Celebrating great women
Village Bakery owner Dana Bellefuelle, left, shares a story about one of her workers Friday morning after receiving a Women in American History award from Daughters of the American Revolution Lt. George Farragut Chapter American History Committee Chair Stephanie Keaty.
Daughters of the American Revolution Lt. George Farragut Chapter American History Committee Chair Stephanie Keaty on Friday presents Village Bakery owner Dana Bellefuelle with an award for making history through her work with the bakery, where people with special needs and disabilities gain work experience, life skills and confidence.
Dana Bellefeuille, owner of the Village Bakery in Hayden, listens as she is about to be presented an award Friday morning during a meeting of the Daughters of the American Revolution Lt. George Farragut Chapter.

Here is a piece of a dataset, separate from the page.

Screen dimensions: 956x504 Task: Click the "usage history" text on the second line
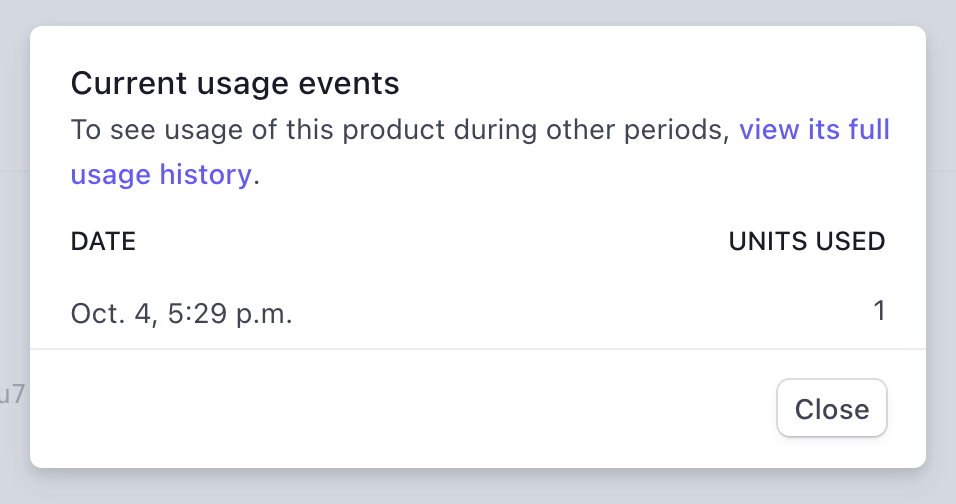coord(160,175)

Staff Writer | March 18, 2023 1:06 AM
Even when she is the star, Village Bakery owner and acclaimed pastry chef Dana Bellefeuille shares the spotlight and lifts up others.

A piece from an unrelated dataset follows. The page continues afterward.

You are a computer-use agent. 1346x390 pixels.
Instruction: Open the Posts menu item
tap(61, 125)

As she accepted the Women in American History award from the Daughters of the American Revolution Lt. George Farragut Chapter, she carried with her the apron of one of her workers, Jackie, to share some of Jackie's story.
"Jackie has a developmental disability, and every time I ask her to do something in the bakery, she says, ‘Yes, my love,’” Bellefeuille said Friday morning. “Can you imagine working at a place where you get hugs every single day and you are treated with such kindness like that, 'Yes, my love?'"
It was at the Village Bakery where this young woman learned to tie an apron, with the help of another worker.
“One day in the bakery, a lovely young man with autism took his apron, tied it around his waist and tied it in front of her,” Bellefeuille said. "My mind was blown, that this is helpful."
Village Bakery is where two of Bellefeuille's loves intersect — baking and supporting those with special needs and disabilities. She was celebrated by DAR members for blazing a trail of inclusivity, kindness and opportunity for individuals who have challenges to learn job skills and gain experience.
Her inspiration began with her own children — her son, who is on the autism spectrum, and her daughter, who has a physical disability.
“Dana is committed to helping the community. She not only donates her time, but also product," said DAR member Lara Dalton, who nominated Bellefeuille for the award.
“It is absolutely heartwarming to see the love Dana has not only for baking but for her employees and volunteers," Dalton said. "She has touched so many lives, and it’s just amazing to see what she’s doing in our community.”
The Village Bakery also participates in fundraisers to support local causes such as Children’s Village, Hospice of North Idaho and the Panhandle Autism Society.
"It's all about them," Bellefeuille said. "It's all about making sure there’s jobs for the special needs community."
She said she was so appreciative to be nominated and chosen for this honor.
"I’m so humble," she said. "It is so special. It’s hard to find the words. I’m touched, I’m truly touched to my soul."
She said even that morning people were thanking her for what she does through her work at the Village Bakery.
"What it means to them means the world to me," Bellefeuille said.
The award ceremony took place during a DAR meeting at the Hayden Eagles Lodge in honor of National Women's History Month, which serves as a time to celebrate the vital role of women in American history.
DAR members also presented a posthumous award to Mercy Otis Warren, a poet, playwright and political leader during the American Revolution era, when women were expected to remain quiet about politics.
Each year, DAR chapters present Women in American History awards to women who make a difference in their communities and who are examples through their contributions to education, religion, social, scientific or cultural innovation. Bellefeuille and Warren will be entered into the national DAR database for their contributions to history.
Also during the meeting, DAR American History Committee Chair Stephanie Keaty gave a presentation on the history of aprons, highlighting their use and significance through the years and how connected they are to the legacy of American women. Several members brought special aprons and shared stories about their mothers and grandmothers and other memories woven into the fabric of their aprons and hearts.
Since 1987, the U.S. has formally recognized March as National Women’s History Month. This year’s theme is, “Celebrating Women Who Tell Our Story.”